Should You Invest in Tablets and Mobile Tech?

tablet users have high expectations of performance I highly recommend you head over to Beth Kanter’s blog to find the in-depth answer to this question in the post: How and When Should Your Nonprofit Organization Invest in Mobile. It recommends you look at your site’s traffic sources and if you’re getting more than 20% traffic from mobile devices, then you should prioritize getting a mobile-friendly website design. If you’re getting less than 20% mobile traffic but the vast majority of your online community is reporting issues with using your site on mobile devices, you might also want to look at a redesign. Tablets come with an entirely different interface from other devices, navigating the web using gestures. Finger swipes and taps interact with web pages different than a mouse and keyboard. Most websites, even those with responsive or mobile stylesheets, weren’t designed to engage with visitors that way. A recent survey done by Compuware.com on tablet user web experience expectations shared that not only did tablet users expect a website page to load in 2 seconds or less, tablet users also expected their tablet to perform as well as their laptops. If you don’t own a tablet, I recommend heading to your local Best Buy or Fry’s and playing with some of the different models. Find one that has access to websites and go look at yours and other sites and try clicking through the sites and performing the same functions you would normally perform from your PC and Smartphone. In particular, try making a donation on your website from a tablet and see if you run into any roadblocks.

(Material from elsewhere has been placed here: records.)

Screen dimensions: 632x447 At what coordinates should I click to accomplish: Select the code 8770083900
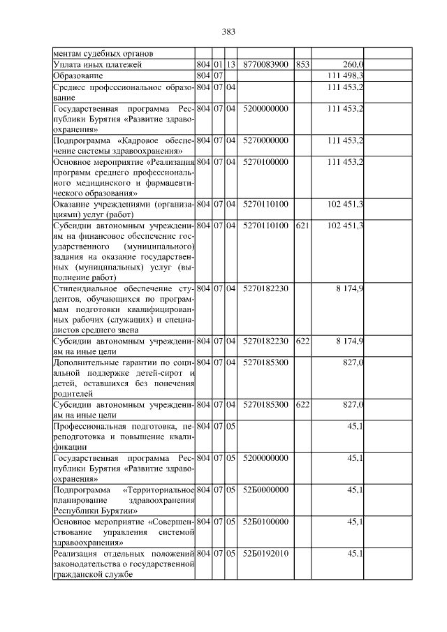(x=265, y=64)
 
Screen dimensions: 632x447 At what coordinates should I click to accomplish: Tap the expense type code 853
(x=302, y=64)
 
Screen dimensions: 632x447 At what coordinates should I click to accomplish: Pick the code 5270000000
(x=265, y=140)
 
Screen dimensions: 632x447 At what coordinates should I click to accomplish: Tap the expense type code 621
(x=302, y=225)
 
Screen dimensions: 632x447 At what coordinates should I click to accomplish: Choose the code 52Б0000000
(x=265, y=490)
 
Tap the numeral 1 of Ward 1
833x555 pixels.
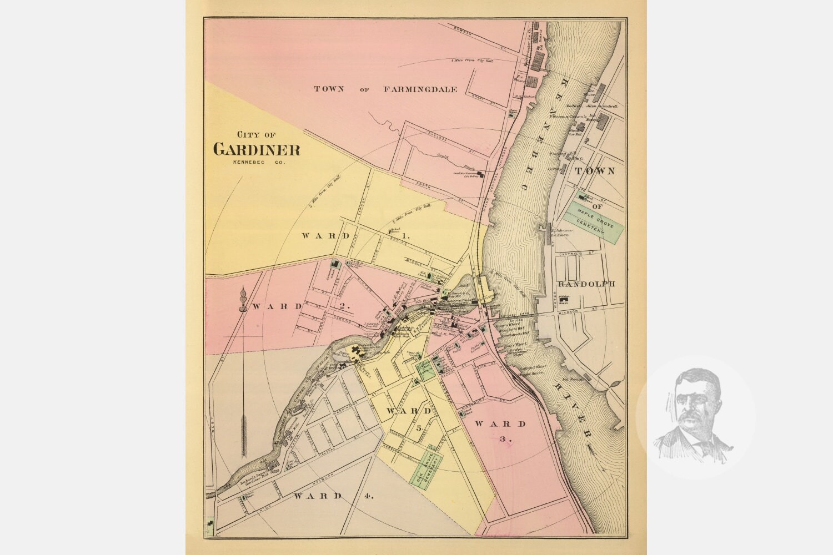coord(405,236)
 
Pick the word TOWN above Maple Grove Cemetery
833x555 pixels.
coord(595,171)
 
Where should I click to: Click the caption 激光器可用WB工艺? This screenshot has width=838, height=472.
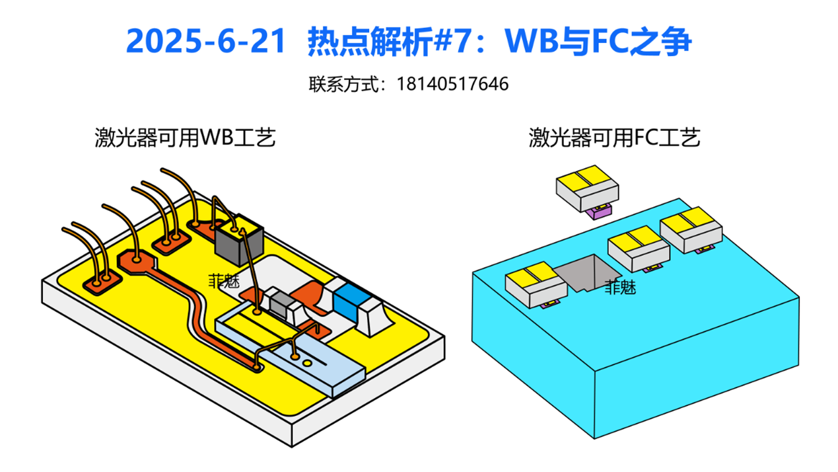tap(186, 138)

Did you run into problems testing your donations form using a tablet? If so – you probably will want to look at updating your site to a responsive designed theme. Want to go more in-depth with tablet design for websites? Here’s some great articles I recommend:

  • Find out the “Do’s and Don’ts” for tablet website design in this article on 1stwebdesigner.com, which includes tips like keep your website design simple, don’t use flash animation, and consider the information tablet users are looking for when they visit your site so you can highlight this on your homepage and in your site’s headers or footers.
  • Webdesign.tutsplus.com has a great article that teaches the 6 tips to remember when designing for tablets. The article gives realistic advice like how to design for fingers instead of mouse clicks, and designing for multiple orientations.
  • Here’s a Collection of Mobile Smartphone and Tablet Stats and Trends reported in 2012 via Mobile Marketer that you might want to check out if you’re interested in looking for at trends in mobile marketing.
  • Check out the results of a 2013 Consumer focused survey by Accenture which evaluates the devices that are going to be the most popular, and shares the best tactics to use based on your audience’s preferred devices – download the PDF of the Survey and Read the Full Article on TechCrunch.com.

What Trends do You See Coming in 2013?

My predictions are based solely on my experience and research, and you most likely have a different perspective that I haven’t thought of yet. What trends do you see coming in 2013 that nonprofits should be paying attention to?